Explain that Mintzberg’s perspective differed from that of Drucker, because
he didn’t try to argue that managers spent their time doing key things, but
rather characterising the nature of being a manager. He showed that it wasn’t
really about the activities that you did, as all management roles had different
priorities, but rather about the nature of the work: it was fast, involved lots of
communication, was artful, and complex.
However, it has problems. Drucker’s list is instinctively useful – 5 easy ‘actions’
that a manager does or should do. Mintzberg’s is much harder to treat
as a prescription for what a manager should do. It’s more a sympathetic
recognition that this work is difficult stuff. As such, it has not had the same
level of impact on the field of management as the work of Drucker.
However, the work of both of them is missing a discussion of agency and trust,
which are key issues highlighted by economic theory and could be seen as at
the pediment of the challenge of being a manager. Both researcher seemed
to be at least agnostic on whether managers can be trusted to act in the best
interests of the firm and, possibly, by exclusion, suggested that managers
spend their time focused on the objectives of the organisation.
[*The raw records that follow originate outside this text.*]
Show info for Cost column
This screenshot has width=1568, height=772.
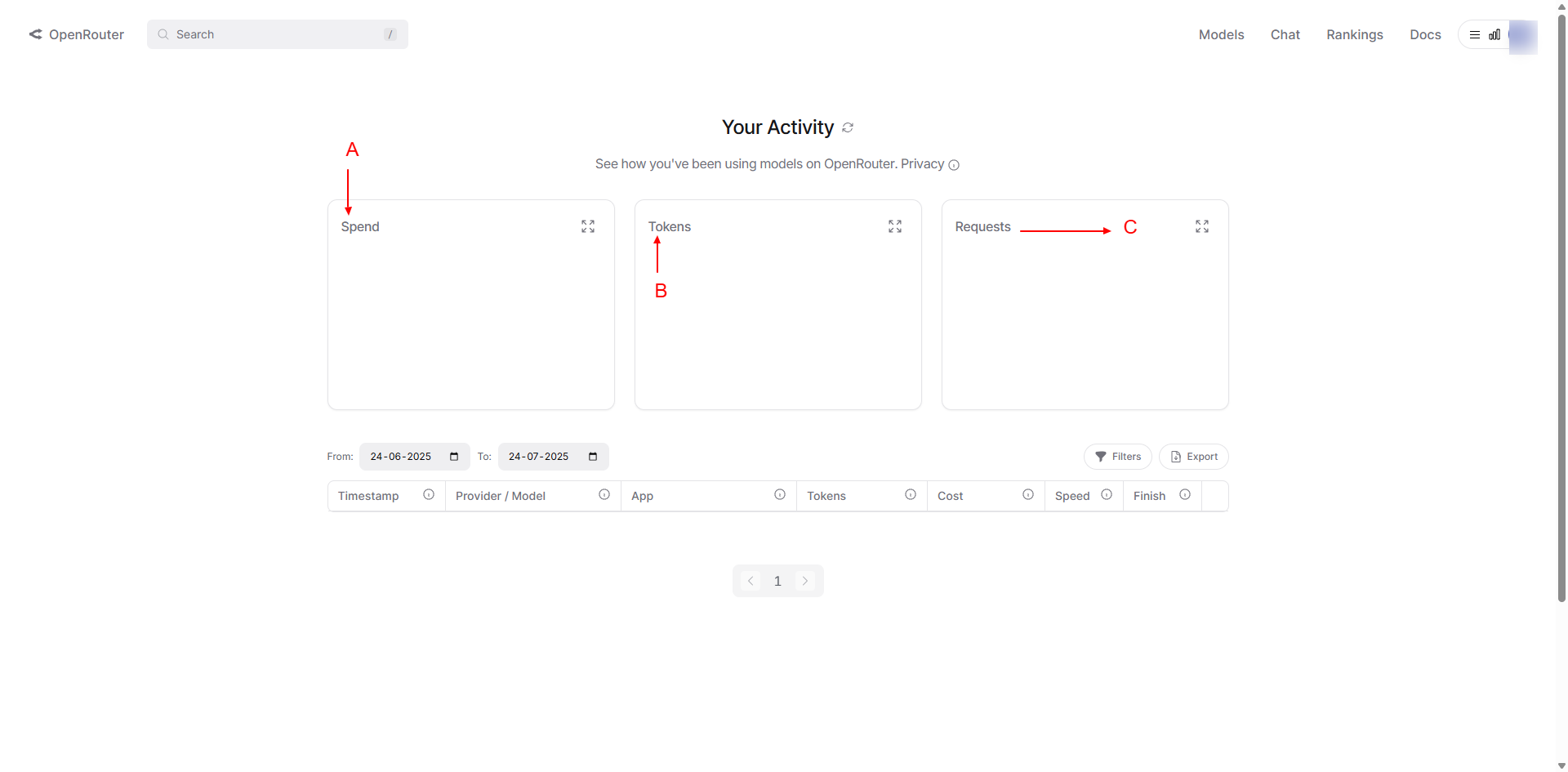coord(1028,494)
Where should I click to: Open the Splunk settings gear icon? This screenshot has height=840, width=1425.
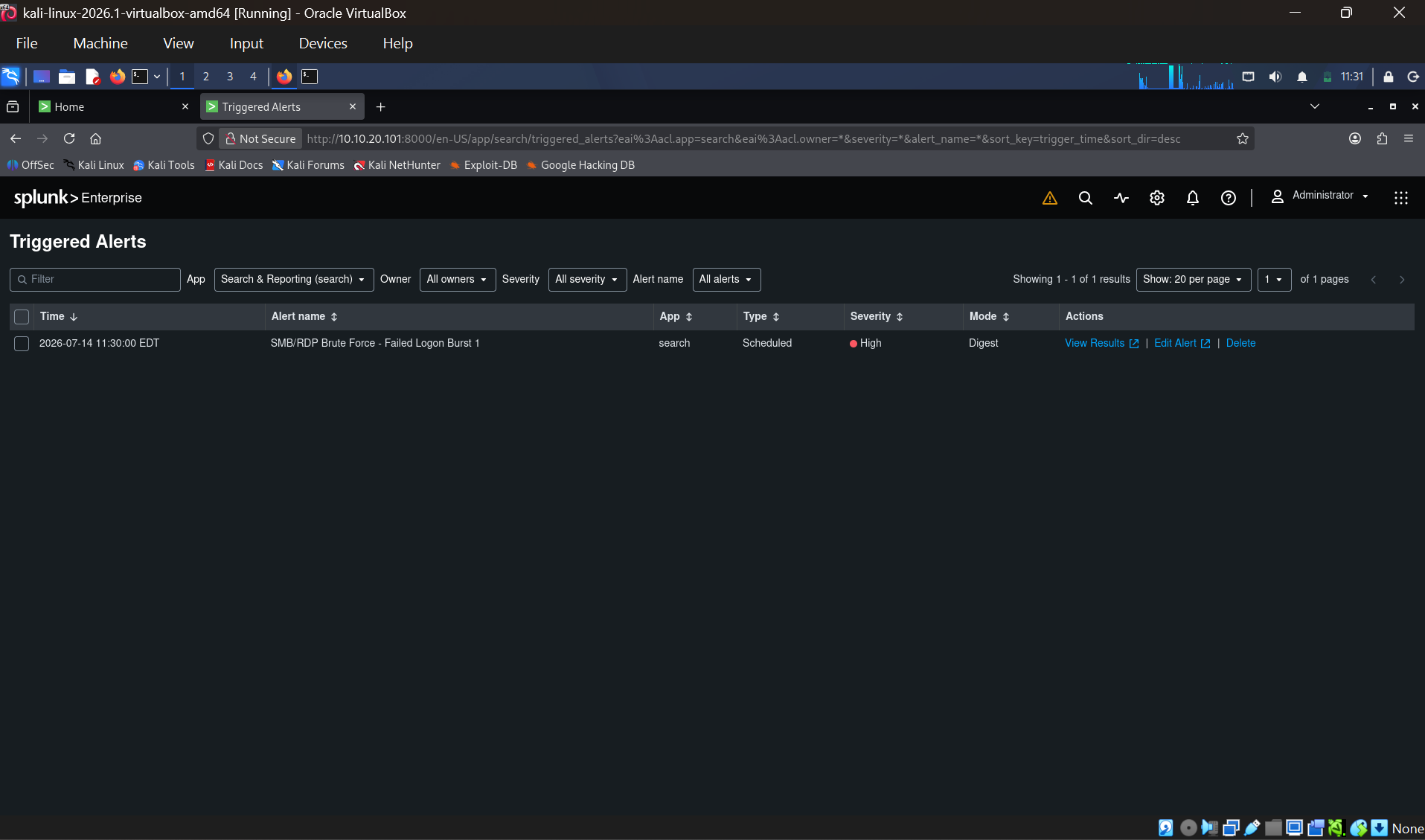click(1157, 198)
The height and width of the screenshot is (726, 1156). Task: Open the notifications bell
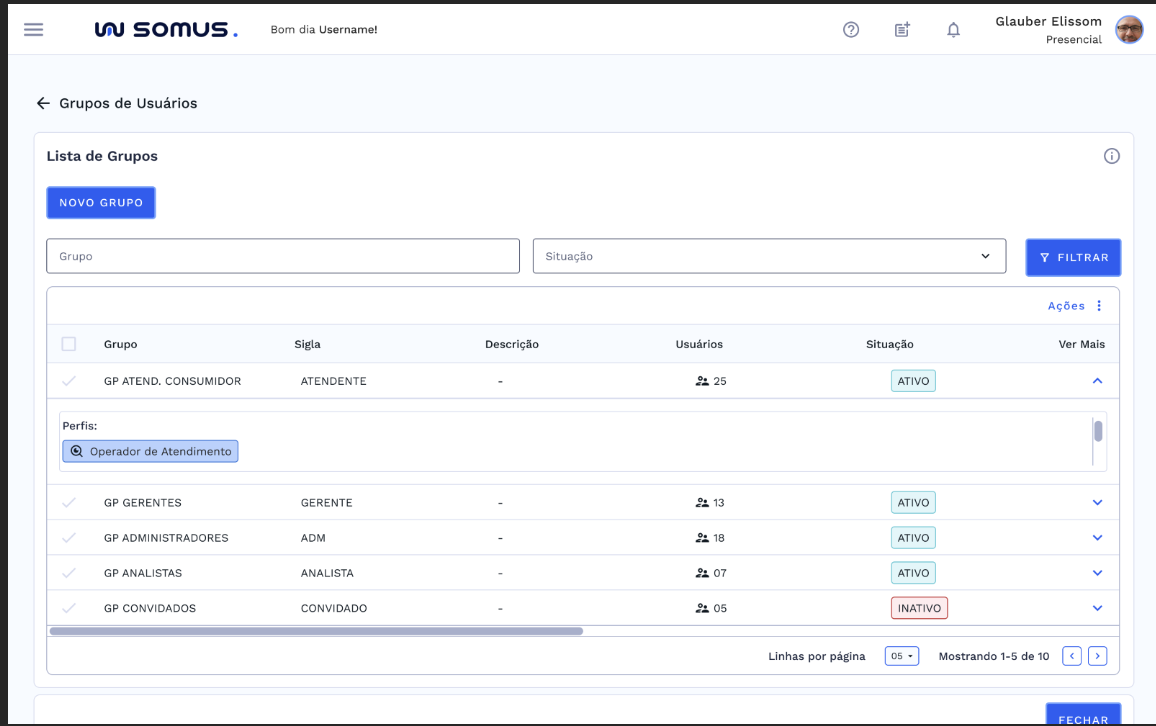point(953,30)
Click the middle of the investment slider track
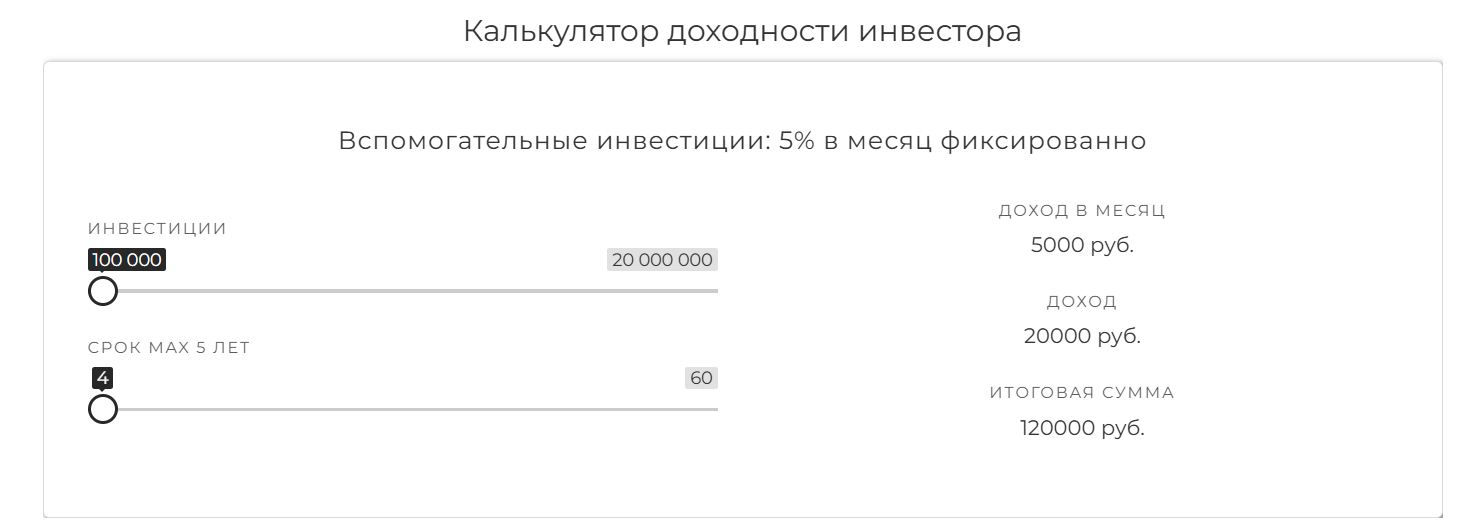Image resolution: width=1469 pixels, height=520 pixels. [410, 291]
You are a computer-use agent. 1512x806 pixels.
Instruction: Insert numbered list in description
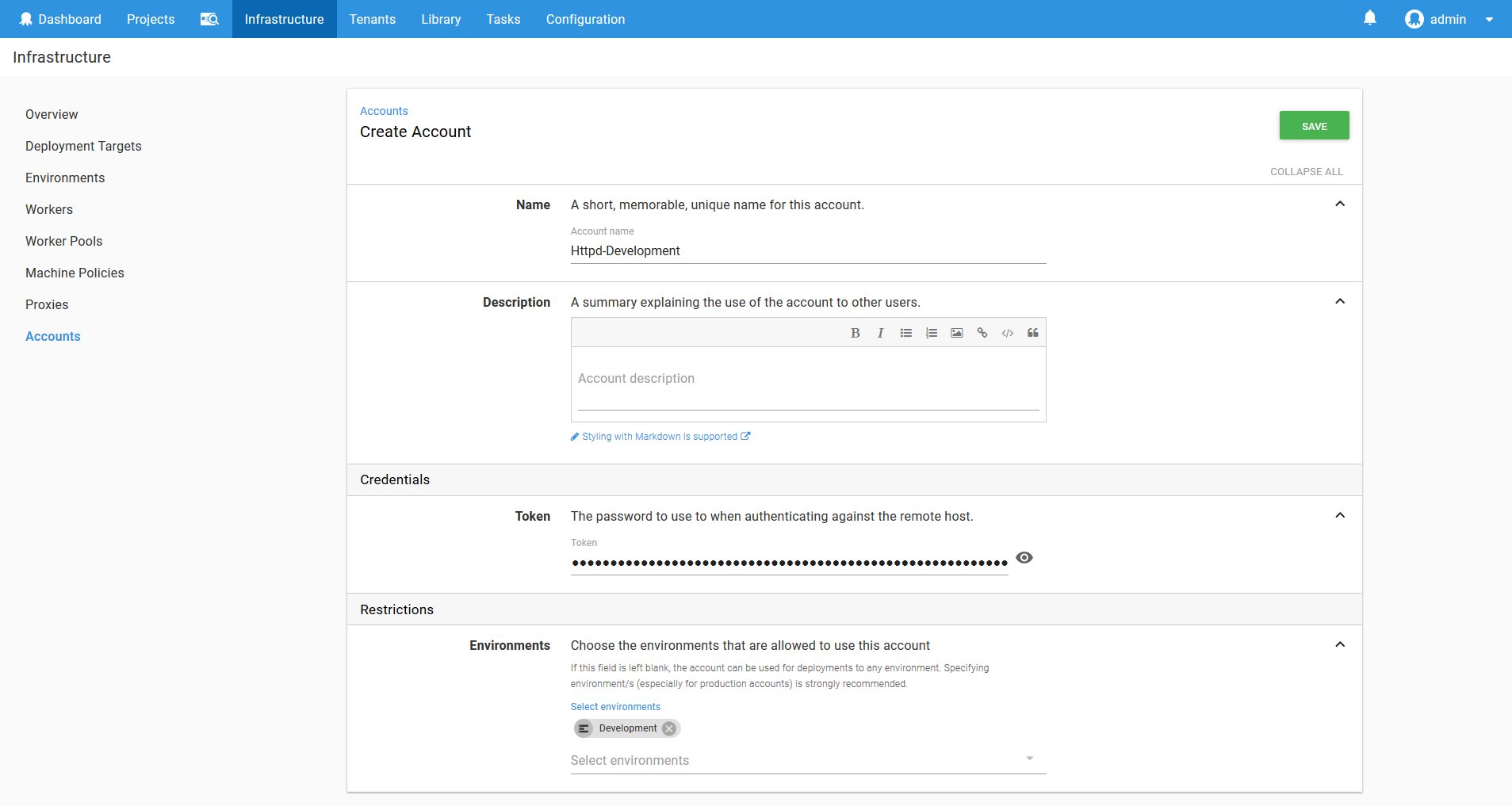point(931,333)
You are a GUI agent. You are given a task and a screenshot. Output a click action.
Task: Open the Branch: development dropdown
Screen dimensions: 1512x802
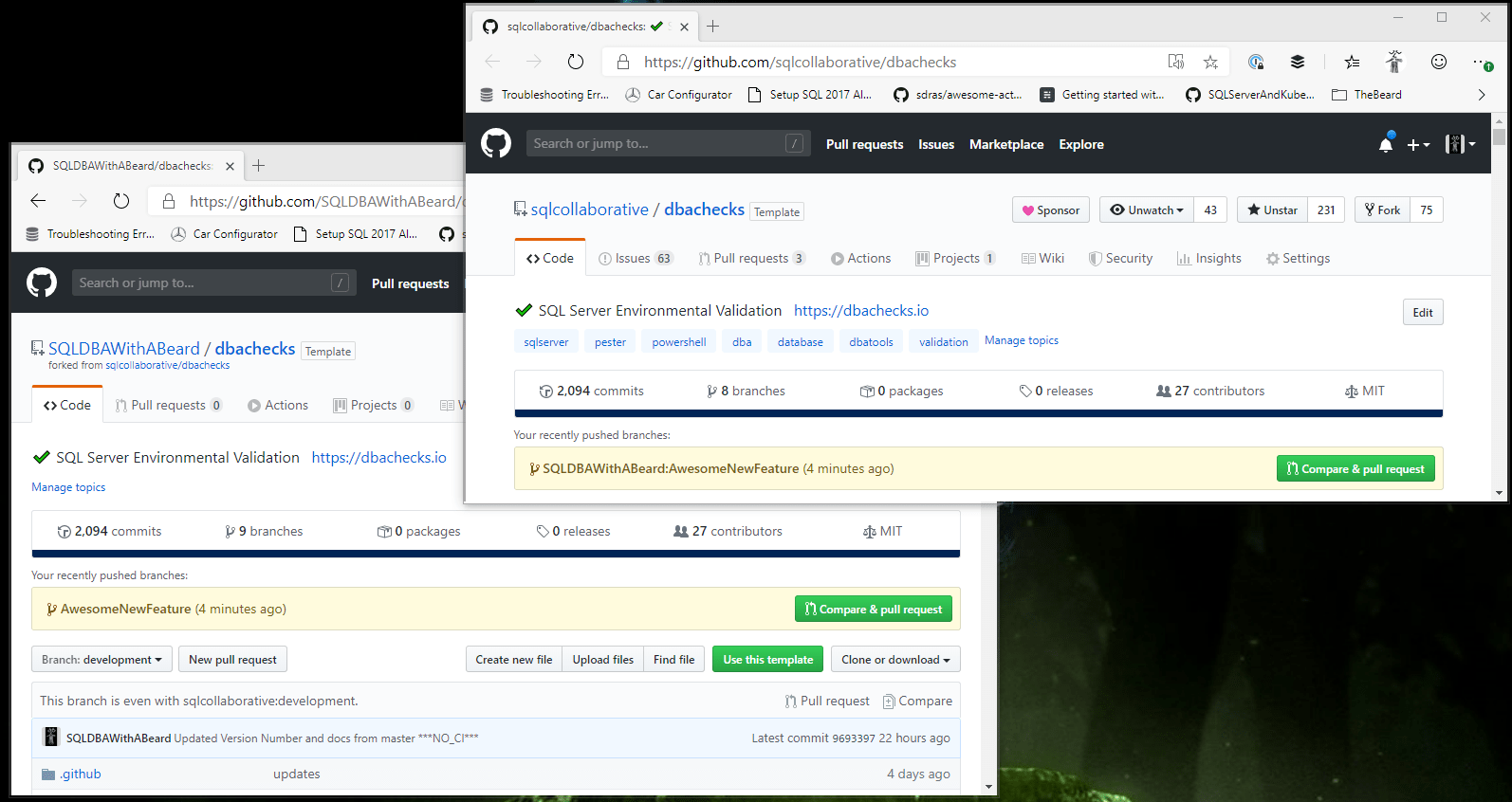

Both seem to
assume that managers are always working in the firm’s best interests, but we
know from even a common-sense perspective that this isn’t true.
A satisfactory answer would:
•• Explain largely correctly three characteristics of managerial work according
to Mintzberg.
•• Compare the work of Mintzberg with that of Drucker, showing recognition
of how their theories tangibly differ (not just comparing one thing on
Mintzberg’s ‘list’ with one on Drucker’s list).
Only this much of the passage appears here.